Gli ingredienti fondamentali per la vita su Titano sono presenti ma a compartimenti stagni, ossia non riescono a mischiarsi in quantità sufficienti per poterla generare.
Si può riassumere così il risultato di una nuova ricerca che ha calcolato la quantità di carbonio che dalla superficie di Titano, ricca di sostanze organiche, riesce a raggiungere l’acqua liquida presente nel suo oceano sotterraneo.

Secondo quanto emerge dallo studio, su Titano, la luna più grande di Saturno, questo trasferimento, che avviene essenzialmente attraverso i crateri da impatto, è molto lento, rendendo così difficile trovare nello stesso posto sia l’acqua che il carbonio necessari per la vita. Il mondo oceanico più ricco di sostanze organiche del Sistema Solare potrebbe dunque rivelarsi non abitabile.
La scoperta, pubblicata su Astrobiology, rappresenta una brusca frenata alla ricerca della vita nei mondi ghiacciati del Sistema Solare esterno.

Le lune ghiacciate dei pianeti più esterni del nostro Sistema Solare, (Giove, Saturno, Urano e Nettuno) sono ritenute i migliori candidati a ospitare la Vita. Questo perché si ritiene che sotto le loro superfici ghiacciate siano ospitati grandi oceani di acqua liquida, uno degli elementi fondamentali per lo sviluppo della Vita. L’altro fattore imprescindibile è la presenza di materia organica.
In questo senso, Titano rappresenta sulla carta un mondo potenzialmente perfetto per essere abitale: esso, infatti, ospita un oceano sotterraneo che è 12 volte superiore a quello della Terra e inoltre rappresenta il mondo oceanico più ricco di sostanze organiche del Sistema Solare.

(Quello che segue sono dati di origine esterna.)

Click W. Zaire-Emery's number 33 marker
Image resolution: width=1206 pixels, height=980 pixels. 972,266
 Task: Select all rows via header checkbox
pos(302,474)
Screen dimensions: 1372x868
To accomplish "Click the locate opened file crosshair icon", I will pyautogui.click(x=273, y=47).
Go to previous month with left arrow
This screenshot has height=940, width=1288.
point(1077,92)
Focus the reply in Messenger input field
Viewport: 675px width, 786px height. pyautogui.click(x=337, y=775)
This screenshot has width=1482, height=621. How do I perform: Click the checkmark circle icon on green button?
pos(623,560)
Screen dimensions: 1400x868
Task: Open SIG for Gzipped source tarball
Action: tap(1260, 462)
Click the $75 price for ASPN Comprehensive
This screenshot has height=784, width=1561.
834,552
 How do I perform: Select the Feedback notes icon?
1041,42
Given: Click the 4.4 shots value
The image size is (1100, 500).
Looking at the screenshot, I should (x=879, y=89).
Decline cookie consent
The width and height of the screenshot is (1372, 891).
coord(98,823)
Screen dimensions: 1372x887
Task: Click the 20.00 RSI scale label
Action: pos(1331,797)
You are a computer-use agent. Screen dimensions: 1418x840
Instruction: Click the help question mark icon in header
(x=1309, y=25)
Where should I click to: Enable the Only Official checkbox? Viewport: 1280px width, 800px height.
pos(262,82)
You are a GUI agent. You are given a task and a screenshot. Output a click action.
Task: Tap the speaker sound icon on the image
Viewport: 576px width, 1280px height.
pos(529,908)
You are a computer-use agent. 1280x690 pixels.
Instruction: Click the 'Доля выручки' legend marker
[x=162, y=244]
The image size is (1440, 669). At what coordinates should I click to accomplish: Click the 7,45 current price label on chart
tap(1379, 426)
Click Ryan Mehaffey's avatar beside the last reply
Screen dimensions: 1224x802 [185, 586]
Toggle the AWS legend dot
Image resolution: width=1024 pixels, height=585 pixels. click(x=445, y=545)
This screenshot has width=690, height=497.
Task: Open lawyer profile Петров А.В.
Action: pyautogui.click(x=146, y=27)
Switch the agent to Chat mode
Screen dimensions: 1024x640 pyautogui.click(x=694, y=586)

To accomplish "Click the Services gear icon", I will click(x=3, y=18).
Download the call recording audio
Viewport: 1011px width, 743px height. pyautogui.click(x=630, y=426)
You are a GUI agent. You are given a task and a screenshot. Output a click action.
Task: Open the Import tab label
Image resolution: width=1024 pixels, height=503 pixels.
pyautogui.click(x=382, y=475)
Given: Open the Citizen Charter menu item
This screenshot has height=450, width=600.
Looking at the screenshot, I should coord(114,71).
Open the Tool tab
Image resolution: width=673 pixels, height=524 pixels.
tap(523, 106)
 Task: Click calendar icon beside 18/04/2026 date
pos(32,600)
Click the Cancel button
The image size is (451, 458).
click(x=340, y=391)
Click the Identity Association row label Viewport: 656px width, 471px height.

Tuttavia, la nuova ricerca suggerisce che tutto ciò non è comunque sufficiente. Affinché nasca la Vita su un mondo ghiacciato è, infatti, necessario che il materiale organico presente in superficie raggiunga in quantità sufficiente l’acqua liquida sotterranea. Una delle ‘porte di accesso’ attraverso cui i mattoni organici possono raggiungere il sottosuolo sono i crateri da impatto: la fusione generata dalle collisioni delle comete permette, infatti, che il materiale fuso ricco di organici riesca a permeare la crosta di ghiaccio a bassa densità.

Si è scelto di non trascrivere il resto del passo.